Check every line of the data for the string "link" and copy the ones that have it.

[[ PROVIDED RECORDS, beginning ]]

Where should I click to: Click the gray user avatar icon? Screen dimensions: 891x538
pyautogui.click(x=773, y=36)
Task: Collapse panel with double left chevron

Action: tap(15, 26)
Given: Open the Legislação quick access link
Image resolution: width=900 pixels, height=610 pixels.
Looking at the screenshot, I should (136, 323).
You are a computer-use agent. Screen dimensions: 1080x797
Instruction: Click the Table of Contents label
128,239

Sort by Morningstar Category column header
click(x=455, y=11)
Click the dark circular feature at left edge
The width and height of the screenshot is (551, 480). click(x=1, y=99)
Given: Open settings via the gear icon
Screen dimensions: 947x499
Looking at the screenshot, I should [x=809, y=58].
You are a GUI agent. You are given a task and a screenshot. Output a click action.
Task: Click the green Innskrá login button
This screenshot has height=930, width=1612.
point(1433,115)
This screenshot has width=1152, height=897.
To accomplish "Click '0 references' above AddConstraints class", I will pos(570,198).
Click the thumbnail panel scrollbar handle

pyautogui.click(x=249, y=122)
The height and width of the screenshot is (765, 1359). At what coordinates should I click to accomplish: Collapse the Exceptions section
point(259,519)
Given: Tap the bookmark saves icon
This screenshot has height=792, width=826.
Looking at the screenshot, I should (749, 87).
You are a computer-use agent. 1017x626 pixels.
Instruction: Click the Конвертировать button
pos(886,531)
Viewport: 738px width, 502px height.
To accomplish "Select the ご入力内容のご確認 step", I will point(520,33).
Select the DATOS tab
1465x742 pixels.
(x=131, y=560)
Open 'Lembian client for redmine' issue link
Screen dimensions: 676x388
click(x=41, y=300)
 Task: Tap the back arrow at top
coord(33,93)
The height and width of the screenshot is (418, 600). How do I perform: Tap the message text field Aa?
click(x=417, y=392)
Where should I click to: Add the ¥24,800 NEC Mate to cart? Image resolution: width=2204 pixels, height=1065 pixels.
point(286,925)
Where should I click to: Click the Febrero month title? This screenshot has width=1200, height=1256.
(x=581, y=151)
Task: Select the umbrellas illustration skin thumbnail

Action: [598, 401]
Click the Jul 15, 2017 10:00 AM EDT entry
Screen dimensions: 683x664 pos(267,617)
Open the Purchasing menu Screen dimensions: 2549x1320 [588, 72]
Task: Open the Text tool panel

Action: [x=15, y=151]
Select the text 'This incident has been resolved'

[[ PROVIDED RECORDS, end ]]

> _RESULT FOR THIS EXERCISE_:
Given: Open the Legislação quick access link
Open 'Lembian client for redmine' issue link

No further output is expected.